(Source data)
Start of Block

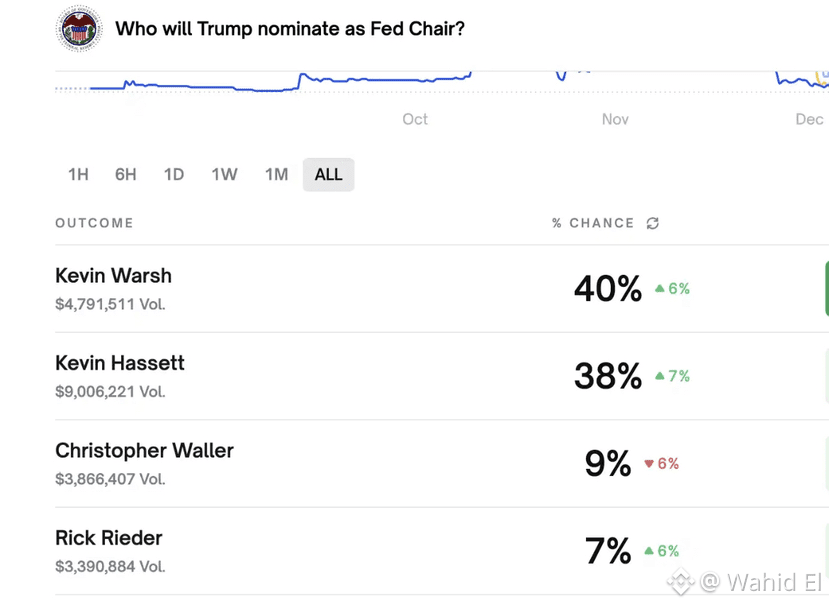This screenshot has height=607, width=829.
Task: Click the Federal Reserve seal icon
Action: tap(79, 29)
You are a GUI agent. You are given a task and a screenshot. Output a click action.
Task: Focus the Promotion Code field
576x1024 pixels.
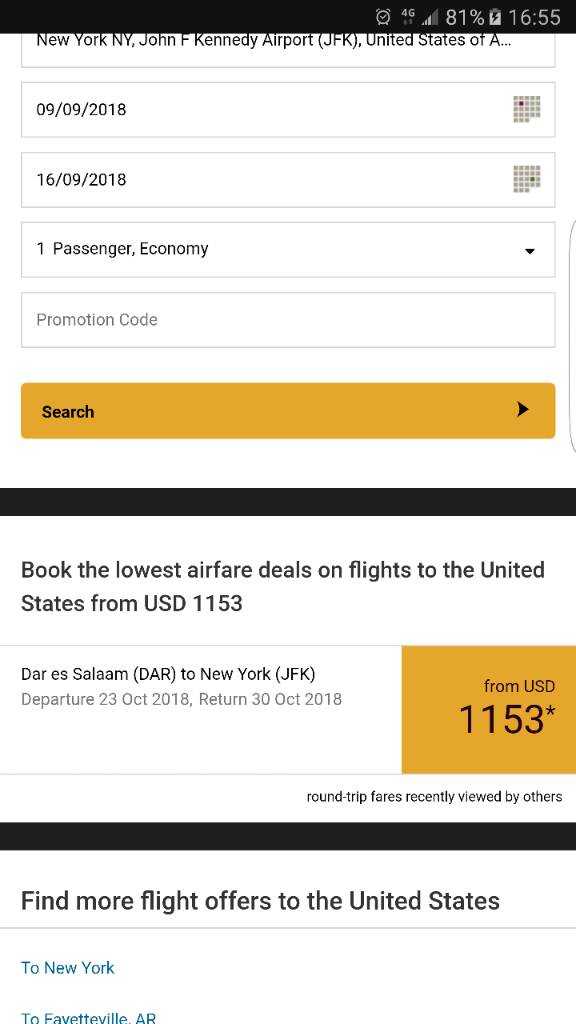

End of Block

TASK:
Give back exactly the lines from the one with "You are a GUI" through the end of the records above, inclusive, and omit any pictures.

TASK OUTPUT:
You are a GUI agent. You are given a task and a screenshot. Output a click action.
Task: Focus the Promotion Code field
576x1024 pixels.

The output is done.